O risco de transmissão de doenças por insetos subirá em todo o concelho. Mesmo no Inverno o clima passará de totalmente desfavorável a ocasionalmente favorável. O Verão continuará de forma geral a ser a estação do ano mais favorável à transmissão, embora em meados do século o clima se torne tão seco que o risco começará a diminuir.

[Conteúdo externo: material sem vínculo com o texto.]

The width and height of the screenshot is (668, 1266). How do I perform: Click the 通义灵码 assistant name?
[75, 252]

As alterações climáticas em Sintra vão no sentido de aumentar a produção de pólenes ao longo de todo o século, agravado pela diminuição da precipitação que promoverá menos a limpeza da atmosfera. A radiação solar aumentará significativamente, e como o número de dias confortáveis para atividades no exterior aumentará, tudo se conjugará para um maior risco de melanomas.

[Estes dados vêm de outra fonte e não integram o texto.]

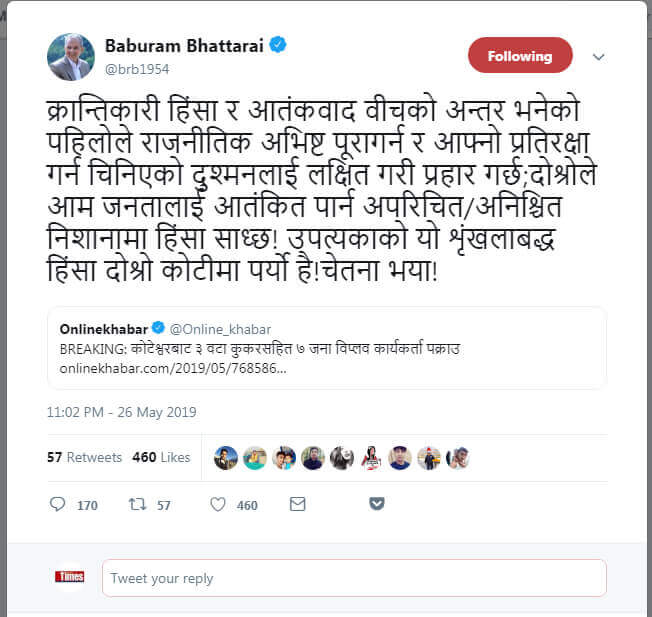Save tweet with the Pocket icon
Image resolution: width=652 pixels, height=617 pixels.
(x=377, y=503)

Apesar da vasta área florestal do Parque Natural Sintra-Cascais (3675 ha), o valor anual de sequestro é de cerca 53 500 toneladas de CO2, ou seja, da ordem de 2% das emissões de gases com efeito de estufa (GEE) dos sintrenses (âmbito total). Segundo os autores do estudo, no caso específico de Sintra, duas estratégias surgem como as mais adequadas para sequestro biológico de carbono: o aumento permanente da área florestada e do número de árvores de arruamento, e o aumento da duração média das árvores com vista à meta de longo prazo de sequestro de 8% das emissões de GEE.
Estima-se que o índice de emissões totais (estritas e implícitas) per capita seja da mesma ordem do valor médio nacional, ou seja, 8 toneladas de CO2 eq./habitante. No entanto, este valor pode ser reduzido se houver uma generalização das energias renováveis, edifícios mais eficientes, melhores transportes públicos e mais ciclovias.
Sintra faz parte desde 2015 do consórcio que irá desenvolver a metodologia do projeto ClimAdaPT.Local para aplicação a nível nacional das estratégias municipais para as alterações climáticas, sendo uma da uma das autarquias que já têm estratégias próprias para os seus territórios. O tempo urge, porém, e o que até há pouco eram profecias catastrofistas boas para filmes de ficção, pode efetivamente descambar num panorama sem retorno. Há que tomar medidas no terreno, desde já, alertando os peritos que 2030 pode ser o ano em que se nada for feito, se poderá dar a batalha como perdida.
Como alertava um famoso programa televisivo de Luís Filipe Costa nos anos 70, inspirado nos então premonitórios avisos de Gonçalo Ribeiro Telles, “Há Só Uma Terra”.